== Objective ==
Return the data below unchanged, every line in its original order.

== Stored records ==

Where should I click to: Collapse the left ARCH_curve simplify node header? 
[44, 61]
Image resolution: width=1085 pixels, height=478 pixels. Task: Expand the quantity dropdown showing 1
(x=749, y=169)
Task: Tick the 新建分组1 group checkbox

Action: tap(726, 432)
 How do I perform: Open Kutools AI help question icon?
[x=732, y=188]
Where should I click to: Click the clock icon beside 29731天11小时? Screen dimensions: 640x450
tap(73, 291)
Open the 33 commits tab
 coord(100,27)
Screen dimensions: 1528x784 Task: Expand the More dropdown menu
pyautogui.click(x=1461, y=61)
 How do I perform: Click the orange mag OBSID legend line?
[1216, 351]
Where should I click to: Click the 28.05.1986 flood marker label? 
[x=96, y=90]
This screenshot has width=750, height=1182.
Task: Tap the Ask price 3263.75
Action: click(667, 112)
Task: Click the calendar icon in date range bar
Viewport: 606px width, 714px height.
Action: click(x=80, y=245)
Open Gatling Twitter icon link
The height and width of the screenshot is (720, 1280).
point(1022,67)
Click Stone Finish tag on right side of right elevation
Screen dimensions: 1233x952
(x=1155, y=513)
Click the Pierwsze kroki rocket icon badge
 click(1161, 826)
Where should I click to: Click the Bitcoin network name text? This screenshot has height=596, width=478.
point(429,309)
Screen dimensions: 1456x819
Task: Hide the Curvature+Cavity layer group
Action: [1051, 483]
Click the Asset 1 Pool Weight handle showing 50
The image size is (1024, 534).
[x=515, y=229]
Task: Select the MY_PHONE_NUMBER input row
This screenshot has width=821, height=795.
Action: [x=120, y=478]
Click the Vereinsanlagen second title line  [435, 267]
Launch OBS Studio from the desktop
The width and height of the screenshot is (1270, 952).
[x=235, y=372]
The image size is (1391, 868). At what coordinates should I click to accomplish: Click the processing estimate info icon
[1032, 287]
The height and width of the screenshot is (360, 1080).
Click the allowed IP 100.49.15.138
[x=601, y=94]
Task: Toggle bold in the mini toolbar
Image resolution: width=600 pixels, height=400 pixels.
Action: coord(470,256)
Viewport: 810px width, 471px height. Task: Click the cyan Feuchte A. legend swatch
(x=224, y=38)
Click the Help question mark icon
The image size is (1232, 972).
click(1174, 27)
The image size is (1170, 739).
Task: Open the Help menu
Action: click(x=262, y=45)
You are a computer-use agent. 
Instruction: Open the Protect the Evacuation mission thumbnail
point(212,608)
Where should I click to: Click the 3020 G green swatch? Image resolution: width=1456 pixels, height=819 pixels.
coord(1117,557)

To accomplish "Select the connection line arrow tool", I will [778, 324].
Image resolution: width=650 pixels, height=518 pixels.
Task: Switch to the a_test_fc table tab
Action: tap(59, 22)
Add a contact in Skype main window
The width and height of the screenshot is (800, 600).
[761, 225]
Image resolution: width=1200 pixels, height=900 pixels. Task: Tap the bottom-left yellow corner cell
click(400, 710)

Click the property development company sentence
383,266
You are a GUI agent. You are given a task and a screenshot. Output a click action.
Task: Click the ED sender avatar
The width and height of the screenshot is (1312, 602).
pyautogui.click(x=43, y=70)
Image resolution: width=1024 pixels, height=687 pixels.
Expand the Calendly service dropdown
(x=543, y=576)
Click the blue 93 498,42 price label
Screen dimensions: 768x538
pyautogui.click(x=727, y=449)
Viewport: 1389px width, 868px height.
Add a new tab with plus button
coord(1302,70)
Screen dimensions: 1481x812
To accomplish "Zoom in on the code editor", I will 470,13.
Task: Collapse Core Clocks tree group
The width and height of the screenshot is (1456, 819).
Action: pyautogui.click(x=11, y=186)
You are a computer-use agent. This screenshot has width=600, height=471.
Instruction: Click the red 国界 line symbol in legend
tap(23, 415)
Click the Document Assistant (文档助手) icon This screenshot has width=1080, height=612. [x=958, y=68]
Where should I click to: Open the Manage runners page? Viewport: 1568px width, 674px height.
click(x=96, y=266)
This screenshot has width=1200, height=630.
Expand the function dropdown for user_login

== Full response ==
Where should I click to: Collapse the left ARCH_curve simplify node header? 
[44, 61]
Image resolution: width=1085 pixels, height=478 pixels. Task: Expand the quantity dropdown showing 1
(x=749, y=169)
Task: Tick the 新建分组1 group checkbox

Action: tap(726, 432)
 How do I perform: Open Kutools AI help question icon?
[x=732, y=188]
Where should I click to: Click the clock icon beside 29731天11小时? Screen dimensions: 640x450
tap(73, 291)
Open the 33 commits tab
 coord(100,27)
Screen dimensions: 1528x784 Task: Expand the More dropdown menu
pyautogui.click(x=1461, y=61)
 How do I perform: Click the orange mag OBSID legend line?
[1216, 351]
Where should I click to: Click the 28.05.1986 flood marker label? 
[x=96, y=90]
This screenshot has width=750, height=1182.
Task: Tap the Ask price 3263.75
Action: click(667, 112)
Task: Click the calendar icon in date range bar
Viewport: 606px width, 714px height.
Action: click(x=80, y=245)
Open Gatling Twitter icon link
The height and width of the screenshot is (720, 1280).
point(1022,67)
Click Stone Finish tag on right side of right elevation
Screen dimensions: 1233x952
(x=1155, y=513)
Click the Pierwsze kroki rocket icon badge
 click(1161, 826)
Where should I click to: Click the Bitcoin network name text? This screenshot has height=596, width=478.
point(429,309)
Screen dimensions: 1456x819
Task: Hide the Curvature+Cavity layer group
Action: [1051, 483]
Click the Asset 1 Pool Weight handle showing 50
The image size is (1024, 534).
[x=515, y=229]
Task: Select the MY_PHONE_NUMBER input row
This screenshot has width=821, height=795.
Action: [x=120, y=478]
Click the Vereinsanlagen second title line  [435, 267]
Launch OBS Studio from the desktop
The width and height of the screenshot is (1270, 952).
[x=235, y=372]
The image size is (1391, 868). At what coordinates should I click to accomplish: Click the processing estimate info icon
[1032, 287]
The height and width of the screenshot is (360, 1080).
Click the allowed IP 100.49.15.138
[x=601, y=94]
Task: Toggle bold in the mini toolbar
Image resolution: width=600 pixels, height=400 pixels.
Action: coord(470,256)
Viewport: 810px width, 471px height. Task: Click the cyan Feuchte A. legend swatch
(x=224, y=38)
Click the Help question mark icon
The image size is (1232, 972).
click(1174, 27)
The image size is (1170, 739).
Task: Open the Help menu
Action: click(x=262, y=45)
You are a computer-use agent. 
Instruction: Open the Protect the Evacuation mission thumbnail
point(212,608)
Where should I click to: Click the 3020 G green swatch? Image resolution: width=1456 pixels, height=819 pixels.
coord(1117,557)

To accomplish "Select the connection line arrow tool", I will [778, 324].
Image resolution: width=650 pixels, height=518 pixels.
Task: Switch to the a_test_fc table tab
Action: tap(59, 22)
Add a contact in Skype main window
The width and height of the screenshot is (800, 600).
[761, 225]
Image resolution: width=1200 pixels, height=900 pixels. Task: Tap the bottom-left yellow corner cell
click(400, 710)

Click the property development company sentence
383,266
You are a GUI agent. You are given a task and a screenshot. Output a click action.
Task: Click the ED sender avatar
The width and height of the screenshot is (1312, 602).
pyautogui.click(x=43, y=70)
Image resolution: width=1024 pixels, height=687 pixels.
Expand the Calendly service dropdown
(x=543, y=576)
Click the blue 93 498,42 price label
Screen dimensions: 768x538
pyautogui.click(x=727, y=449)
Viewport: 1389px width, 868px height.
Add a new tab with plus button
coord(1302,70)
Screen dimensions: 1481x812
To accomplish "Zoom in on the code editor", I will 470,13.
Task: Collapse Core Clocks tree group
The width and height of the screenshot is (1456, 819).
Action: pyautogui.click(x=11, y=186)
You are a computer-use agent. This screenshot has width=600, height=471.
Instruction: Click the red 国界 line symbol in legend
tap(23, 415)
Click the Document Assistant (文档助手) icon This screenshot has width=1080, height=612. [x=958, y=68]
Where should I click to: Open the Manage runners page? Viewport: 1568px width, 674px height.
click(x=96, y=266)
This screenshot has width=1200, height=630.
Expand the function dropdown for user_login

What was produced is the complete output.